- _Brano proposto_:
== == ==
La storia si ripete


Questa è una vicenda molto simile, per non dire identica, a quella già raccontata, tempo fa, su questo settimanale; un’altra che è emersa, tra le tante di cui non si è mai saputo nulla. E’ il racconto di una nave carica di disperati in fuga, vittime di una burocrazia, stupida ed indifferente alla persecuzione ed alla morte. E’ un triste evento che risale al 24 febbraio del 1942 e che si svolse nel Mar Nero, a soli dieci chilometri dalla costa turca.
La “Struma”, questo il nome dell’imbarcazione, era una “vecchia carretta” del mare, forse più correttamente un rottame galleggiante che, varata nel lontanissimo 1867 e battente bandiera panamense, veniva unicamente utilizzata per il trasporto di bestiame lungo le rive del Danubio.
Fu affittata, nell’ottobre del 1941, dalla New Zionist Organization (NZO), figlia del Movimento Sionista Revisionista, creato dal giornalista-soldato Ze’ev (Vladimir) Jabotinsky, che si basava, appunto, su una revisionata relazione tra le organizzazioni giudaiche ed il mandato britannico, rivendicando apertamente l’autodeterminazione del popolo semitico ed il suo diritto a diventare uno Stato.
Salpata da Costanza, in Romania, il 12 dicembre, con a bordo ottocento ebrei e dieci uomini di equipaggio, tutti di nazionalità bulgara, avrebbe dovuto raggiungere la Palestina, allora controllata, appunto, dalla Gran Bretagna su mandato della Società delle Nazioni, dove i profughi speravano di iniziare una nuova vita e, soprattutto, fuggire dall’oppressione nazista. Avrebbe dovuto, perché in realtà non vi giunse mai.
La Romania, l’Ungheria e la Bulgaria, divenute loro malgrado stati satelliti della Germania, aderirono, automaticamente e con azioni repressive, al già vivo e consistente antisemitismo di stampo germanico. Le violenze contro gli ebrei erano, altresì, aumentate con l’attacco della Germania all’Unione Sovietica, il 22 giugno di quell’anno, e divenute sempre più cruente con l’entrata in azione, nelle retrovie del fronte orientale, degli “Einsatzgruppen”, formazioni speciali tedesche incaricate dello sterminio di ebrei e di altri elementi “razzialmente indesiderabili” (lett.).
In particolare, il Governo rumeno ed il suo leader, il Dittatore Ion Antonescu, non avevano in realtà bisogno di particolari esortazioni per perseguitare gli ottocentomila israeliti residenti nel Paese. Non va dimenticato che a Iasi (oggi una città universitaria al confine con la Moldavia), tra il 28 ed il 29 giugno 1942, vennero giustiziate 13.266 persone. Tuttavia, agli ebrei non cittadini tedeschi, sia pure con grandi difficoltà burocratiche ed ingenti quantità di denaro, era permesso di uscire dai loro Paesi.
Ecco quindi che, per tentare di scappare dalle persecuzioni, molti di questi si precipitarono per ottenere un posto sulla “Struma”, accettando di pagare un biglietto il cui prezzo era lievitato da 100 a 1000 dollari e venendo anche rapinati dai doganieri rumeni, al momento dell’imbarco, degli oggetti di valore e di quasi tutte le provviste che stavano tentando di portare a bordo.
== == ==
- _Dati salvati_:
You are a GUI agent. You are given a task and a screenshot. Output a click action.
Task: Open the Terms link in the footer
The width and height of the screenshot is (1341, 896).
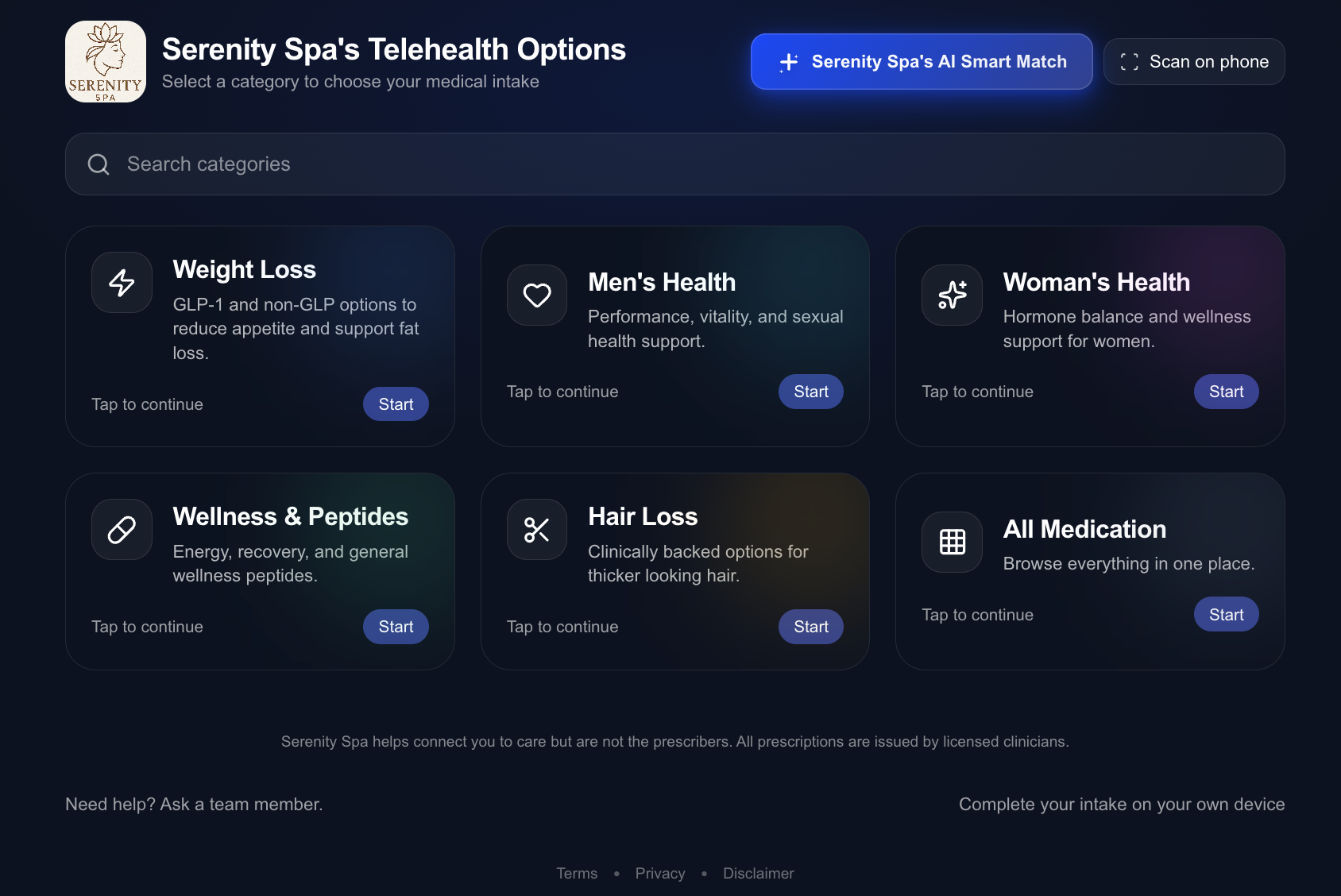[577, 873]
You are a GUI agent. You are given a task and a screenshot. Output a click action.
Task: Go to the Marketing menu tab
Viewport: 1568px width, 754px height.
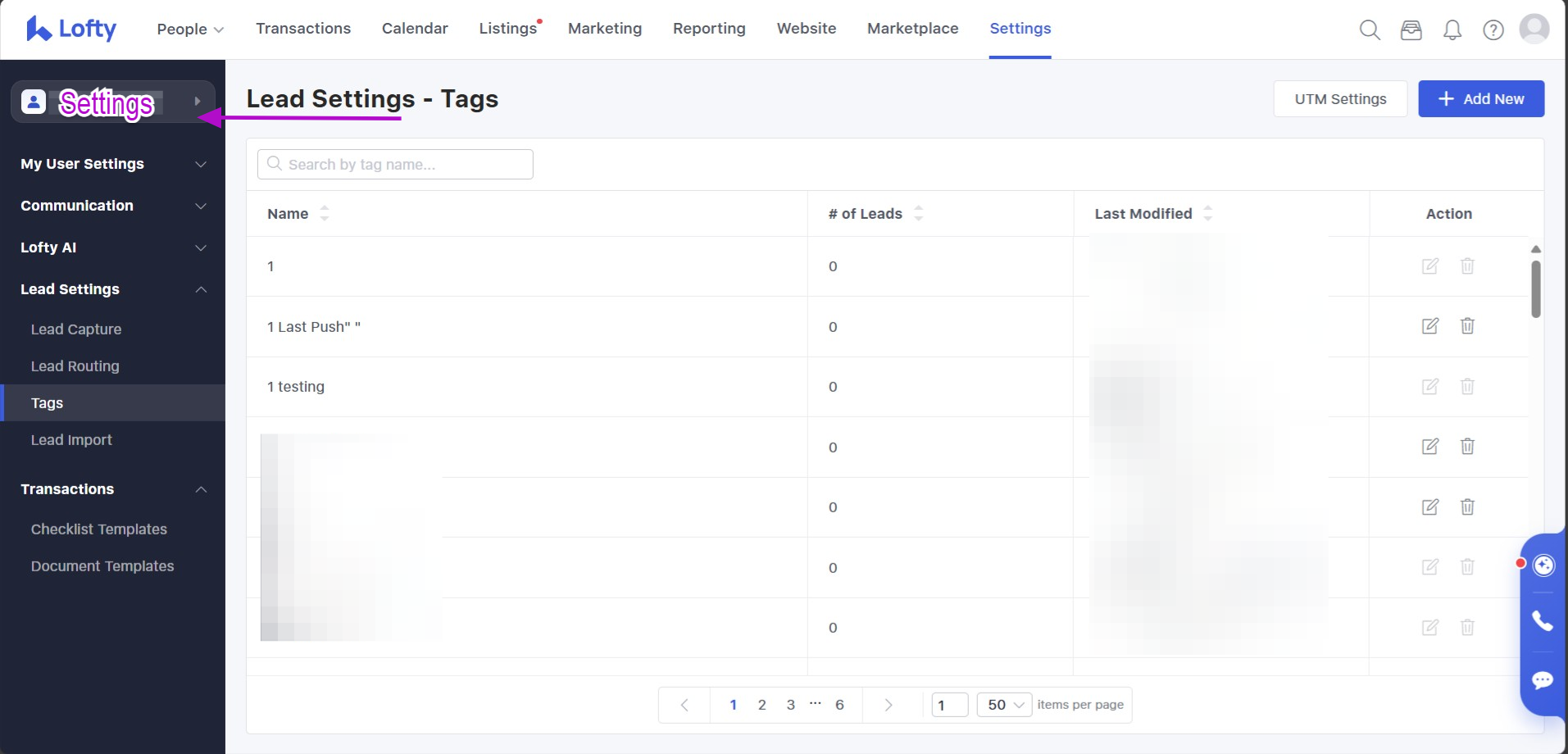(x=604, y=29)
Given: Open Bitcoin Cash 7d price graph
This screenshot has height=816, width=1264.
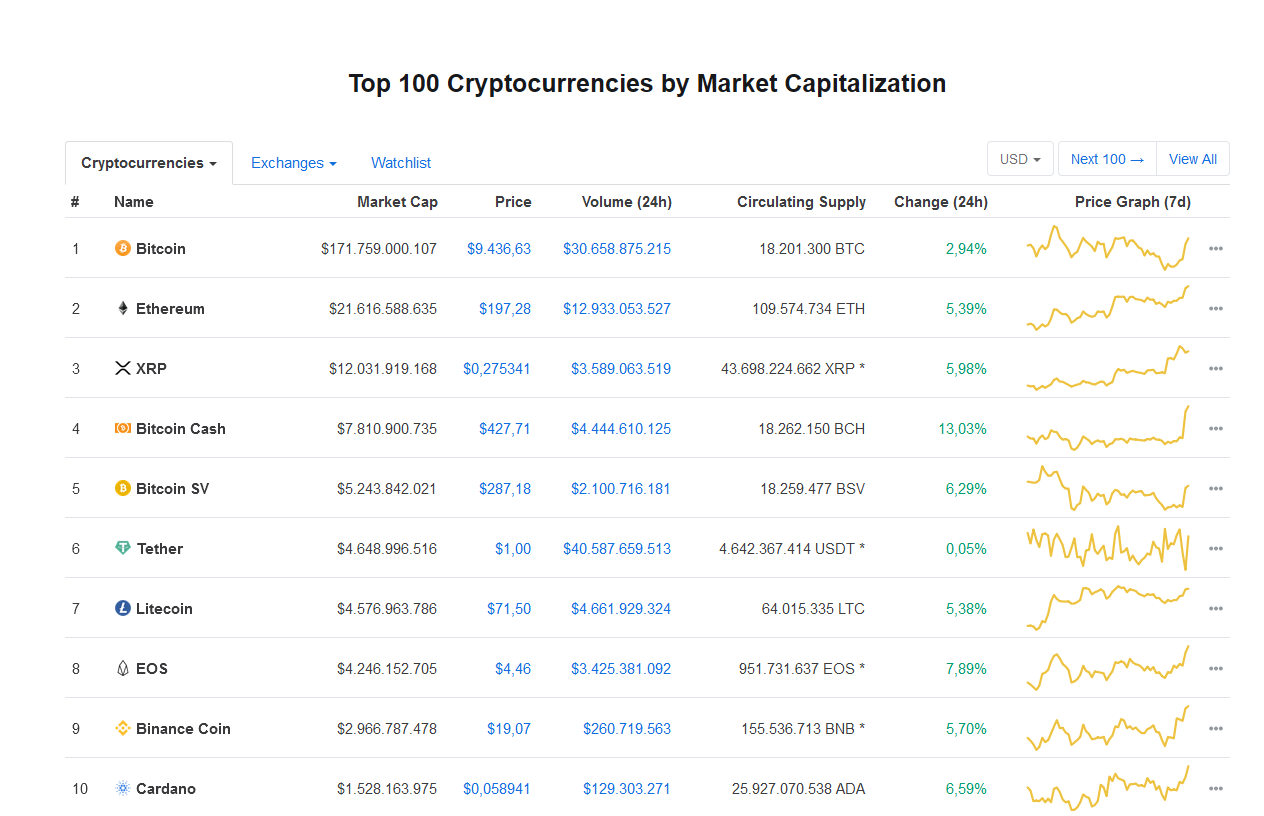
== == ==
- _Da completare_:
a – Elenca tutte le date del brano sulla Struma che riportano sia il giorno sia il mese.
b – Secondo il brano sulla Struma, da quale porto partì la nave?

- _Soluzioni dettagliate_:
a – 24 febbraio 1942; 12 dicembre; 22 giugno; 28 e 29 giugno 1942.

b – Da Costanza, in Romania.